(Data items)

┄┄┄┄┄┄┄┄┄┄

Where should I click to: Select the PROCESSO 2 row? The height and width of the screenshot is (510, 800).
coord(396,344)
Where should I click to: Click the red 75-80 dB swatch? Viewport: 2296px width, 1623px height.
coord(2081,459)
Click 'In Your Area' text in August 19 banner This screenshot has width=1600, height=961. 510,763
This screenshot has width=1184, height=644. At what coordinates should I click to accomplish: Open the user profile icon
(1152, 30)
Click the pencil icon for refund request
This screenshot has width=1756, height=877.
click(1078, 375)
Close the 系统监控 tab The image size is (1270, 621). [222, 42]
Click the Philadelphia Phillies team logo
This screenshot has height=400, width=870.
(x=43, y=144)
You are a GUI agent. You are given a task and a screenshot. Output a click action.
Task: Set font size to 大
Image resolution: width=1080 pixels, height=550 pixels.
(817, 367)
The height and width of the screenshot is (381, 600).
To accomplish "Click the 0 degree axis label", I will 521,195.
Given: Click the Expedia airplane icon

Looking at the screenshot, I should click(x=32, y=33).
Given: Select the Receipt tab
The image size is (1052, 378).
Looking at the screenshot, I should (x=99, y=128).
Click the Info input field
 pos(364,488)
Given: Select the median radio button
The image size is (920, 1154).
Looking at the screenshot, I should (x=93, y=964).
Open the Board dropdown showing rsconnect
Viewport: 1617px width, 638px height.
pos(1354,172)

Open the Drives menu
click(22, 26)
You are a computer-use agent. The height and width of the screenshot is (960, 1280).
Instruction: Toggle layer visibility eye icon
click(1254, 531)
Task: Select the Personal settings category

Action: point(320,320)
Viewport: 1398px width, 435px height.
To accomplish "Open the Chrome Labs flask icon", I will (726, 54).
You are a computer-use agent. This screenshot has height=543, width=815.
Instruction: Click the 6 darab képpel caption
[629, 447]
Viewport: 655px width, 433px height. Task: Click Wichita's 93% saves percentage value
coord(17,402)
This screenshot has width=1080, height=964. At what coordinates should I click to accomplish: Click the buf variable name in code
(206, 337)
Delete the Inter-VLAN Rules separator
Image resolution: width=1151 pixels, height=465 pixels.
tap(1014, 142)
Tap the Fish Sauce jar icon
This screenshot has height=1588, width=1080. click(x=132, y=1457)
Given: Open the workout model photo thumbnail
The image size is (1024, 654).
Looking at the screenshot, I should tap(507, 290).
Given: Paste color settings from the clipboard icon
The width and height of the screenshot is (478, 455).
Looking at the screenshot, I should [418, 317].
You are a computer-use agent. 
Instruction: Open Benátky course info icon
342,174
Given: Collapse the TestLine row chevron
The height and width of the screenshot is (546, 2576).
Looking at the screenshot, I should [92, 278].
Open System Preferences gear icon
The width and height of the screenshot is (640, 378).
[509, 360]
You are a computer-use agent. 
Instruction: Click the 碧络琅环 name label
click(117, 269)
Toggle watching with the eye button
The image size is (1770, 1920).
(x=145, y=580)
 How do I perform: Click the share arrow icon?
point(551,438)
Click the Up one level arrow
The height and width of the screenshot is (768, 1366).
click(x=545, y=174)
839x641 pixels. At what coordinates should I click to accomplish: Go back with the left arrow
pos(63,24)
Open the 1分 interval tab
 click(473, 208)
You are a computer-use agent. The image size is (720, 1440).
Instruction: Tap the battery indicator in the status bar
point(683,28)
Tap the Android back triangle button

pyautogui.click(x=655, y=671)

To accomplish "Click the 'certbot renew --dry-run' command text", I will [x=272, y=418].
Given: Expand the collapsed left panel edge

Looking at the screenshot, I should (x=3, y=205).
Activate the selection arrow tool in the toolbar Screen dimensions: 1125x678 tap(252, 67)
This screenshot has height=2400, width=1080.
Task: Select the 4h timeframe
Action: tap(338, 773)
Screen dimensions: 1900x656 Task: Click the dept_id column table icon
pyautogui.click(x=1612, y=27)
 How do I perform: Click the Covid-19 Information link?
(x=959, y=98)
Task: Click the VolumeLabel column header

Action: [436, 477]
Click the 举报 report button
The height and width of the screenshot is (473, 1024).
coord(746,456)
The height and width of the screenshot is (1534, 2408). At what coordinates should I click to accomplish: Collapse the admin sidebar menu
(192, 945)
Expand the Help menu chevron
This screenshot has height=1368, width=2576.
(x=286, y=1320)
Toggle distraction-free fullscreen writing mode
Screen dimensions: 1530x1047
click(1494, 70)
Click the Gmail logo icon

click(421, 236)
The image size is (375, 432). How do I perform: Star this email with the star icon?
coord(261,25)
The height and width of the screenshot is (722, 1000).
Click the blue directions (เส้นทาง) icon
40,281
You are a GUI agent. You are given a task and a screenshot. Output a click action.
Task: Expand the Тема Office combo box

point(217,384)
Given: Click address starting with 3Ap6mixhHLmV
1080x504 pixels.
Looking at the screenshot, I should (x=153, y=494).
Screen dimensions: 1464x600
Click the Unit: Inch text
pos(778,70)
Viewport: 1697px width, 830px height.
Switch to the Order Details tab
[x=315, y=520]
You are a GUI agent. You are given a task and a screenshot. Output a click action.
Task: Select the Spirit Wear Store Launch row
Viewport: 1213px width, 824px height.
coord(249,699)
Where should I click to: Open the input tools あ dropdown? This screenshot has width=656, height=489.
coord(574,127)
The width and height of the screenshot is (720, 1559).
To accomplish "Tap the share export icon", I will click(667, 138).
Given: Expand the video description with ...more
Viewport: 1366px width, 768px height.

┄┄┄┄┄┄┄┄┄┄

Prompt: Copy out each record, keeping every word as it is.

Reply to the exercise:
Where should I click to: Select the PROCESSO 2 row? The height and width of the screenshot is (510, 800).
coord(396,344)
Where should I click to: Click the red 75-80 dB swatch? Viewport: 2296px width, 1623px height.
coord(2081,459)
Click 'In Your Area' text in August 19 banner This screenshot has width=1600, height=961. 510,763
This screenshot has width=1184, height=644. At what coordinates should I click to accomplish: Open the user profile icon
(1152, 30)
Click the pencil icon for refund request
This screenshot has width=1756, height=877.
click(1078, 375)
Close the 系统监控 tab The image size is (1270, 621). [222, 42]
Click the Philadelphia Phillies team logo
This screenshot has height=400, width=870.
(x=43, y=144)
You are a GUI agent. You are given a task and a screenshot. Output a click action.
Task: Set font size to 大
Image resolution: width=1080 pixels, height=550 pixels.
(817, 367)
The height and width of the screenshot is (381, 600).
To accomplish "Click the 0 degree axis label", I will 521,195.
Given: Click the Expedia airplane icon

Looking at the screenshot, I should click(x=32, y=33).
Given: Select the Receipt tab
The image size is (1052, 378).
Looking at the screenshot, I should (x=99, y=128).
Click the Info input field
 pos(364,488)
Given: Select the median radio button
The image size is (920, 1154).
Looking at the screenshot, I should (x=93, y=964).
Open the Board dropdown showing rsconnect
Viewport: 1617px width, 638px height.
pos(1354,172)

Open the Drives menu
click(22, 26)
You are a computer-use agent. The height and width of the screenshot is (960, 1280).
Instruction: Toggle layer visibility eye icon
click(1254, 531)
Task: Select the Personal settings category

Action: point(320,320)
Viewport: 1398px width, 435px height.
To accomplish "Open the Chrome Labs flask icon", I will (726, 54).
You are a computer-use agent. This screenshot has height=543, width=815.
Instruction: Click the 6 darab képpel caption
[629, 447]
Viewport: 655px width, 433px height. Task: Click Wichita's 93% saves percentage value
coord(17,402)
This screenshot has width=1080, height=964. At what coordinates should I click to accomplish: Click the buf variable name in code
(206, 337)
Delete the Inter-VLAN Rules separator
Image resolution: width=1151 pixels, height=465 pixels.
tap(1014, 142)
Tap the Fish Sauce jar icon
This screenshot has height=1588, width=1080. click(x=132, y=1457)
Given: Open the workout model photo thumbnail
The image size is (1024, 654).
Looking at the screenshot, I should tap(507, 290).
Given: Paste color settings from the clipboard icon
The width and height of the screenshot is (478, 455).
Looking at the screenshot, I should [418, 317].
You are a computer-use agent. 
Instruction: Open Benátky course info icon
342,174
Given: Collapse the TestLine row chevron
The height and width of the screenshot is (546, 2576).
Looking at the screenshot, I should [92, 278].
Open System Preferences gear icon
The width and height of the screenshot is (640, 378).
[509, 360]
You are a computer-use agent. 
Instruction: Click the 碧络琅环 name label
click(117, 269)
Toggle watching with the eye button
The image size is (1770, 1920).
(x=145, y=580)
 How do I perform: Click the share arrow icon?
point(551,438)
Click the Up one level arrow
The height and width of the screenshot is (768, 1366).
click(x=545, y=174)
839x641 pixels. At what coordinates should I click to accomplish: Go back with the left arrow
pos(63,24)
Open the 1分 interval tab
 click(473, 208)
You are a computer-use agent. The image size is (720, 1440).
Instruction: Tap the battery indicator in the status bar
point(683,28)
Tap the Android back triangle button

pyautogui.click(x=655, y=671)

To accomplish "Click the 'certbot renew --dry-run' command text", I will [x=272, y=418].
Given: Expand the collapsed left panel edge

Looking at the screenshot, I should (x=3, y=205).
Activate the selection arrow tool in the toolbar Screen dimensions: 1125x678 tap(252, 67)
This screenshot has height=2400, width=1080.
Task: Select the 4h timeframe
Action: tap(338, 773)
Screen dimensions: 1900x656 Task: Click the dept_id column table icon
pyautogui.click(x=1612, y=27)
 How do I perform: Click the Covid-19 Information link?
(x=959, y=98)
Task: Click the VolumeLabel column header

Action: [436, 477]
Click the 举报 report button
The height and width of the screenshot is (473, 1024).
coord(746,456)
The height and width of the screenshot is (1534, 2408). At what coordinates should I click to accomplish: Collapse the admin sidebar menu
(192, 945)
Expand the Help menu chevron
This screenshot has height=1368, width=2576.
(x=286, y=1320)
Toggle distraction-free fullscreen writing mode
Screen dimensions: 1530x1047
click(1494, 70)
Click the Gmail logo icon

click(421, 236)
The image size is (375, 432). How do I perform: Star this email with the star icon?
coord(261,25)
The height and width of the screenshot is (722, 1000).
Click the blue directions (เส้นทาง) icon
40,281
You are a GUI agent. You are given a task and a screenshot. Output a click action.
Task: Expand the Тема Office combo box

point(217,384)
Given: Click address starting with 3Ap6mixhHLmV
1080x504 pixels.
Looking at the screenshot, I should (x=153, y=494).
Screen dimensions: 1464x600
Click the Unit: Inch text
pos(778,70)
Viewport: 1697px width, 830px height.
Switch to the Order Details tab
[x=315, y=520]
You are a GUI agent. You are given a task and a screenshot. Output a click action.
Task: Select the Spirit Wear Store Launch row
Viewport: 1213px width, 824px height.
coord(249,699)
Where should I click to: Open the input tools あ dropdown? This screenshot has width=656, height=489.
coord(574,127)
The width and height of the screenshot is (720, 1559).
To accomplish "Tap the share export icon", I will click(667, 138).
Given: Expand the video description with ...more
Viewport: 1366px width, 768px height.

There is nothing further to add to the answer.